[Data under study]

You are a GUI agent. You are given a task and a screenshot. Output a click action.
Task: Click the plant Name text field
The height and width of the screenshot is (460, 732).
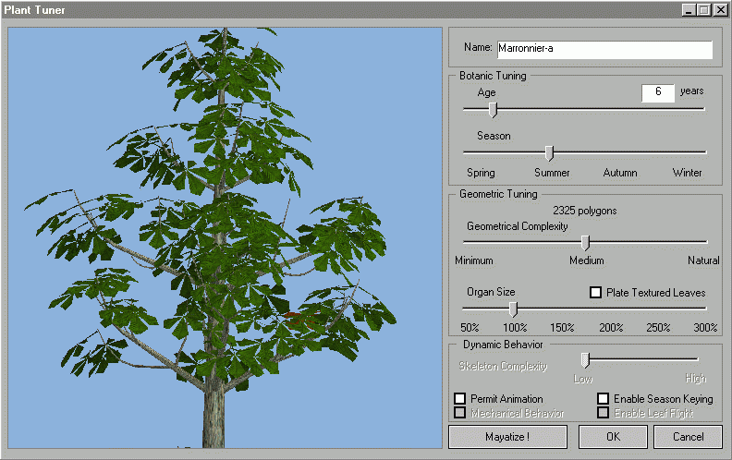coord(604,49)
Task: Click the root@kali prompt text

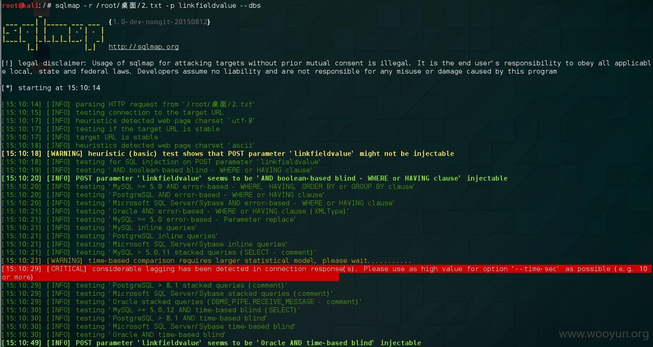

[/Data under study]

*The problem:* Could you report all lines of the listing that hold "text"?

*Exercise output:*
Task: Click the plant Name text field
Task: Click the root@kali prompt text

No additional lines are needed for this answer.